Your objective: Tell how many lines in the data below hold the string "computer"; give nothing but the number.

Data extracts:
▽

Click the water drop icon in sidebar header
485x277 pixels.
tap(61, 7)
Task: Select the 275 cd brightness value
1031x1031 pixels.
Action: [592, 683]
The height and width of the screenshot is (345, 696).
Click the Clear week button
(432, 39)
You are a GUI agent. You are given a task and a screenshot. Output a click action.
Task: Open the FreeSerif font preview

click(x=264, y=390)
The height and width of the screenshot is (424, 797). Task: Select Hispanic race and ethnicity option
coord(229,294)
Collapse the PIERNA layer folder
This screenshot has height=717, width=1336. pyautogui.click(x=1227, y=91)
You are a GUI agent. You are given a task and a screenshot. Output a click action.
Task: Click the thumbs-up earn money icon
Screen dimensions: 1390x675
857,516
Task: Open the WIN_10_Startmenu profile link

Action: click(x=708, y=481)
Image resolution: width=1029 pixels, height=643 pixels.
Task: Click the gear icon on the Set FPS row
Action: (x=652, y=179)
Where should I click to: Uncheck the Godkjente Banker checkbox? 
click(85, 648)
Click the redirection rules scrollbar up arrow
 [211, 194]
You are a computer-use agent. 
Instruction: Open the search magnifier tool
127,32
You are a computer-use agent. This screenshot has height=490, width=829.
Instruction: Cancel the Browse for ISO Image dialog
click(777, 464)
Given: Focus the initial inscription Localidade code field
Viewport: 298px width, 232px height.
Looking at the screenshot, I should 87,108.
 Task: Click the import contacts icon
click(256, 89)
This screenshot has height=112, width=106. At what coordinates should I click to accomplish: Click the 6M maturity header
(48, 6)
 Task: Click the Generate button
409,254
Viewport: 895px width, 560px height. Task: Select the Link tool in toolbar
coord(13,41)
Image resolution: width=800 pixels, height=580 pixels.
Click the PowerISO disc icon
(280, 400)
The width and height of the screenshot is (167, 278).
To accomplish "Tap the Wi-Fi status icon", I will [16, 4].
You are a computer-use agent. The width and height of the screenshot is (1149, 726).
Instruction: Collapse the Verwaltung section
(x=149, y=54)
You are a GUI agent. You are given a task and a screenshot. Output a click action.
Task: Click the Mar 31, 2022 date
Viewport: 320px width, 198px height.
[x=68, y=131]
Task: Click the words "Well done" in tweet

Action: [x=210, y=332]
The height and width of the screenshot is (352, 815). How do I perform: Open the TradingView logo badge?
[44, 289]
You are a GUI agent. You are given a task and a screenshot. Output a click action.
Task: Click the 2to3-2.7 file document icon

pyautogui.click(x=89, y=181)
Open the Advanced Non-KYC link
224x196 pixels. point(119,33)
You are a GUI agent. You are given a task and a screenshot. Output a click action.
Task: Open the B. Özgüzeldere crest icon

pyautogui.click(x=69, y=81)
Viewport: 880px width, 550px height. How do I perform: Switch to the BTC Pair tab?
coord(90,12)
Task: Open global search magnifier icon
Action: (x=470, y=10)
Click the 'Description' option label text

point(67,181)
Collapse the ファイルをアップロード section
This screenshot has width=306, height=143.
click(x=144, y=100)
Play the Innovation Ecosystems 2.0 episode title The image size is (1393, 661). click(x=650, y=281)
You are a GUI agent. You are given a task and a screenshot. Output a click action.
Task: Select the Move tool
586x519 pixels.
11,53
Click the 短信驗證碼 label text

△

Answer to the exercise: 3